• _Assigned task_:
Could you copy the records below exactly, keeping none of the images?

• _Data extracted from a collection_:
----

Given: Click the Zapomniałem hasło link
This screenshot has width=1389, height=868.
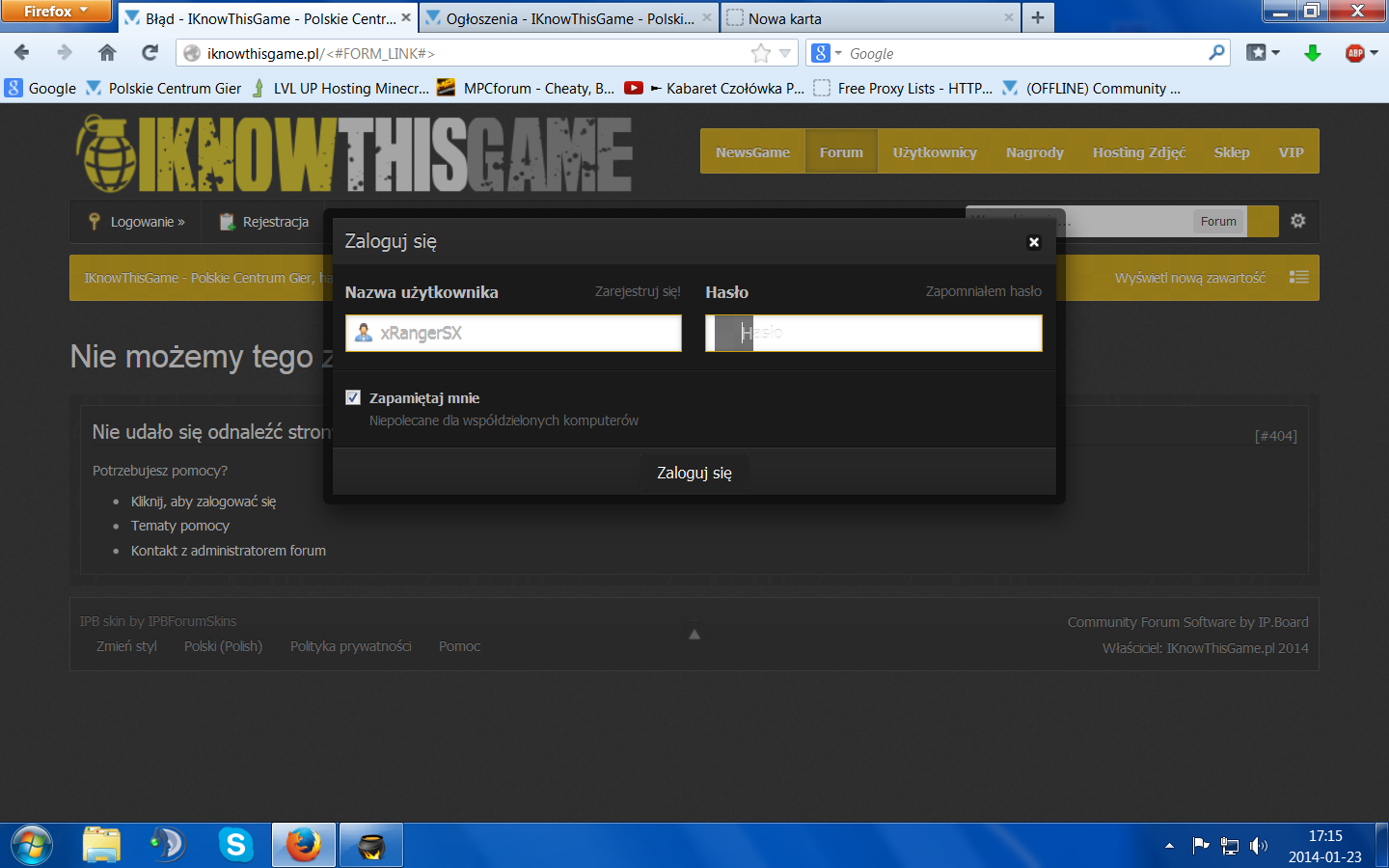Looking at the screenshot, I should pos(983,291).
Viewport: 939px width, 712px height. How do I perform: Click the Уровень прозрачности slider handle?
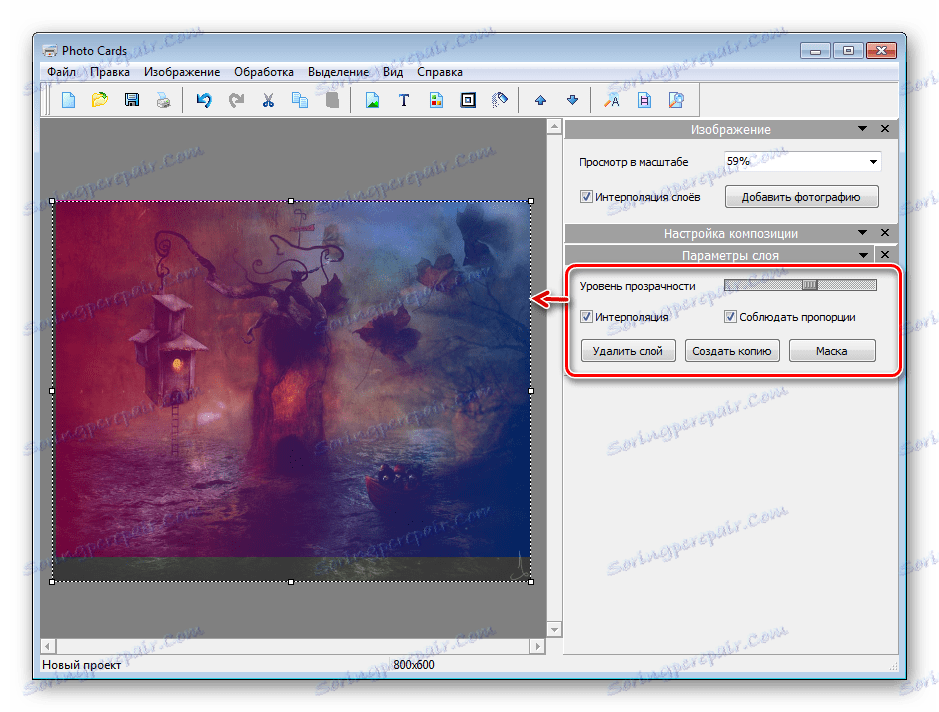(810, 286)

----

• _Problem solution_:
Given: Click the Zapomniałem hasło link
This screenshot has width=1389, height=868.
Looking at the screenshot, I should pos(983,291).
Viewport: 939px width, 712px height. How do I perform: Click the Уровень прозрачности slider handle?
(810, 286)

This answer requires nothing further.